Identity Providers
      Back to home
      1. Support Center
      2. Safous ZTA Admin Guide
      3. Identity Providers

      [ZTA] How to work with Google workspace SAML

      This article will help you on how to integrate Google Workspace into Safous ZTNA service as the external Identity Provider for authentication. 

      Prerequisites

      • You have account in Google Workspace with Admin privilege

      Get Identity Provider Data in Google Workspace

      1. Login to your Google Workspace portal https://admin.google.com/
      2. Go to Apps > Web and mobile apps

      3. Click on Add app and choose Add custom SAML app
      4. Input the App name, which is the required value. You also can add detail description and change the app icon if you want. Then click Continue
      5. It will open the detail about IdP metadata that is provided by Google Workspace


      Configure Google Workspace as Identity Provider in Safous Admin Portal

      1. Go to Settings > ZTNA > Configurations > Identity Provider then click on the New IdP button.
      2. Fill in the name and ensure that the status of the IdP is enabled (green).
      3. Ensure you are choosing the SAML for the identity provider setting
      4. Fill in the Entity Issuer field with a name that will be used in Google Workspace later on and take note of it.
      5. Fill in the Entity ID that you take notes previously from Google Workspace in SSO Issuer field.
      6. Fill in the SSO URL that you take notes previously from Google Workspace in SSO Url field.
      7. Fill in the Certificate that you take notes previously from Google Workspace in CA Trusted Certificate field.
      8. Fill in email as the value for required Username Attribute field.
      9. Fill in email as the value for required Email attribute field.
      10. For the rest of Safous ZTA SAML configuration please refer to this article.
      11. Once you are done with the configuration, click Save.
      12. Once saved, you need to copy the value of Redirect URI generated by Safous.
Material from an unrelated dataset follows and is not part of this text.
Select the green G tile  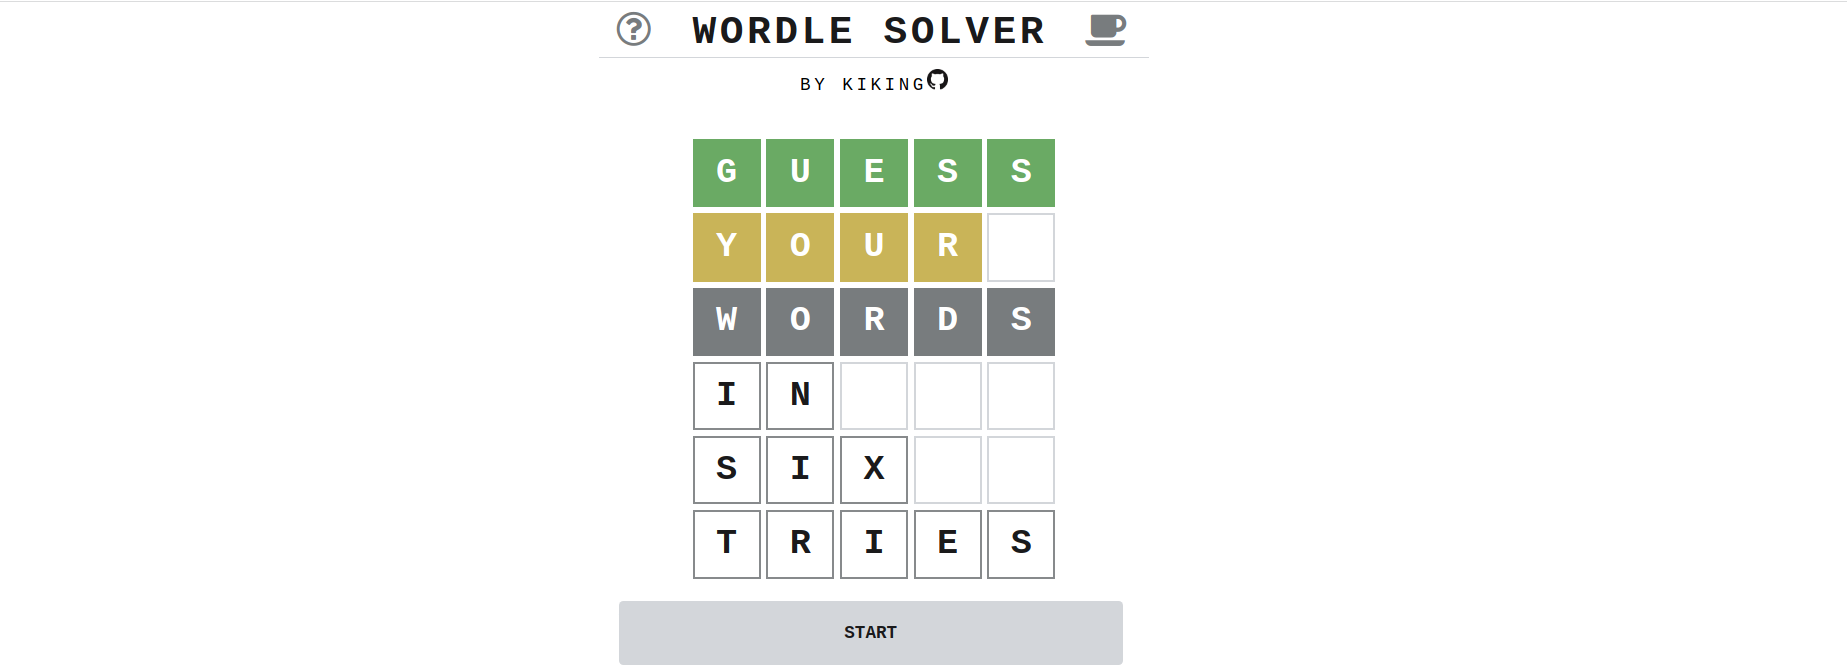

      Configure Safous as SAML App in Google Workspace

      1. Go back Google Workspace, then click Continue

      2. Fill in the Redirect URI that you take notes previously from Google Workspace in ACS URL field.
      3. Fill in the Entity Issuer that you take notes previously from Google Workspace in Entity ID field.
      4. Change the Name ID Format into "EMAIL"
      5. Click Continue

      6. Add Mapping in the Attribute

      7. For Google Directory Attribute, choose "Primary email"
      8.  For App attributetype "email"
      9. Click FINISH

      10. Once created, it will redirect you to the App page that you created.
      11. In User access click "Expand user access"
      12. You will be taken to the settings page for the app you just created. Make sure to select the option to enable access for everyone, and then click "SAVE" to apply your changes.
      13. If everything is configured correctly, you can log in to the user portal (https://login.<tenant>.ztna.safous.com) and choose to log in With IdP, where you will see the option to continue with your integrated Google Workspace SAML IdP.